### EXERCISES
1/ Set down the part of the Nicaragua beachfront article from "Nicaragua, the new" up to and including "country’s western coast.".
2/ Answer these questions from the Nicaragua beachfront article:
(a) Which three things do second-home buyers want to avoid along with ocean views and unspoiled land?
(b) How long is the car ride south from Managua to San Juan del Sur?
(c) What is the general range of construction costs per square foot?

### EXCERPT TO READ
+-------+

Nicaragua, the new beachfront frontier

Investors, second-home buyers looking in Central America are exploring the potential of the country’s western coast.
By Diane Wedner, Times Staff Writer
March 11, 2007
San Juan del Sur, Nicaragua — WHAT second-home buyers yearn for in Central America is Costa Rica before the building boom. They want ocean views and unspoiled land, without the steep prices, crime and American fast-food chains. They want Panama before Donald Trump.

Adventurous Americans, Canadians and Europeans willing to dodge livestock and potholes for the two-hour car ride south from Managua to this sleepy fishing village on the west coast of Nicaragua are finding just that. Three-bedroom homes with unfettered views of shimmering bays and turquoise water start at $155,000; condos, from $129,000. Undeveloped land with ocean views — sites of a quarter-acre — start at $35,000. Construction costs generally range from $55 to $75 per square foot. To investors, it simply screams “ground floor.”

+-------+

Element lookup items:
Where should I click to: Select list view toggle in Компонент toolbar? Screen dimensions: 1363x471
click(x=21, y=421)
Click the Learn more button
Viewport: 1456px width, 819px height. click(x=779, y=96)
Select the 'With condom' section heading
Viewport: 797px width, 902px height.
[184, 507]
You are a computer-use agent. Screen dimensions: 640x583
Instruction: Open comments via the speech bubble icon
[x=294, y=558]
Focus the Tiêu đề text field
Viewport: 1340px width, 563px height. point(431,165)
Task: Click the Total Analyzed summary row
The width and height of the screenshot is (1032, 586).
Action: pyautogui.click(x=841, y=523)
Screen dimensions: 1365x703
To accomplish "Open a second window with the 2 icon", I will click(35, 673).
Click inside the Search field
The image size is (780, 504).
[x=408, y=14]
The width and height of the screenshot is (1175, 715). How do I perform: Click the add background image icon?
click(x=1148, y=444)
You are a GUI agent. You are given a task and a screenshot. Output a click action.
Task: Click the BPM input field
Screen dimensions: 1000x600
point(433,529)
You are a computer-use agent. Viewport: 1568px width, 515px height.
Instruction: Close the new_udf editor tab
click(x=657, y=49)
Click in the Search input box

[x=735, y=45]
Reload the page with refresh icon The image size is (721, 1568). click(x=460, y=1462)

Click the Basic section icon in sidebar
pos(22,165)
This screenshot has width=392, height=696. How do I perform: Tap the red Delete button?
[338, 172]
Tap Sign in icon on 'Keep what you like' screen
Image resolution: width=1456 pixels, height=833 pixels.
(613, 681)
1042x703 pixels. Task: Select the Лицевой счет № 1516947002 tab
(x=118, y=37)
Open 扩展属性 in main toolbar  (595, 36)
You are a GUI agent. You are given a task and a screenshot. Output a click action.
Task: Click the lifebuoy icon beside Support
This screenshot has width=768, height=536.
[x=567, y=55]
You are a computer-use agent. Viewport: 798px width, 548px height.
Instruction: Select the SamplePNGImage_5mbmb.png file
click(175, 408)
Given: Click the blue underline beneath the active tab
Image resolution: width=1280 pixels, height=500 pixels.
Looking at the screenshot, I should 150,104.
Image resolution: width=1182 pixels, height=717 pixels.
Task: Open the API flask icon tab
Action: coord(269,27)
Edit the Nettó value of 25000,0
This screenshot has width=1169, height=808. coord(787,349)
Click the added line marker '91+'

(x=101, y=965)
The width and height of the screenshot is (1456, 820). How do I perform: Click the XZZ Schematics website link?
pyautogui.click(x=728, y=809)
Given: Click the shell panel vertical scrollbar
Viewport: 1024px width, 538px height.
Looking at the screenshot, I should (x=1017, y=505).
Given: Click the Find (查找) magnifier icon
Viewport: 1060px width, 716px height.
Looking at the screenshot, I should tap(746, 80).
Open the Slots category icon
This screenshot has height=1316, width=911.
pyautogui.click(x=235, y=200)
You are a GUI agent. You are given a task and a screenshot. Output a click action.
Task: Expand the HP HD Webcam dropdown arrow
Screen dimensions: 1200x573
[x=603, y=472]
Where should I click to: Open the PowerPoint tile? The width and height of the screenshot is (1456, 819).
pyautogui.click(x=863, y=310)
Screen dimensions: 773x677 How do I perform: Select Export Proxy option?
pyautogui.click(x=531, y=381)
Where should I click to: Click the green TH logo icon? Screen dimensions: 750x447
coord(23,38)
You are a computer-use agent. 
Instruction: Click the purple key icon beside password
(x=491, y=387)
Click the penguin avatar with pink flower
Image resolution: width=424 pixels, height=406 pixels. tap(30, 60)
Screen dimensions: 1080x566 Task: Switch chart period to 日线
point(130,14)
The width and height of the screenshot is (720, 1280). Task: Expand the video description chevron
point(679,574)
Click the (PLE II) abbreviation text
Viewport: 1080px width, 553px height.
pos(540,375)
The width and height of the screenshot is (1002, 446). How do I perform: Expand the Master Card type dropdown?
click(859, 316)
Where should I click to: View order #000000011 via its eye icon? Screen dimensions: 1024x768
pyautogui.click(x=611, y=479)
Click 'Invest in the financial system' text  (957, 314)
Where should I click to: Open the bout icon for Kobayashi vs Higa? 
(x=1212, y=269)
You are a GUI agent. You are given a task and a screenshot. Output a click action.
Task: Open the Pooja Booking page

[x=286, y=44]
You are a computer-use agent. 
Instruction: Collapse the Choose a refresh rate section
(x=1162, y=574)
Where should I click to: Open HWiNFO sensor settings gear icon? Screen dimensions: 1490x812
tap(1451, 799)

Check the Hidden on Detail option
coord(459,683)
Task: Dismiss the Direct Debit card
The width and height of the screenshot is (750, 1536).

+-------+

### EXERCISE RESPONSES
1/
Nicaragua, the new beachfront frontier

Investors, second-home buyers looking in Central America are exploring the potential of the country’s western coast.

2/
(a) Steep prices, crime and American fast-food chains.
(b) Two hours.
(c) $55 to $75 per square foot.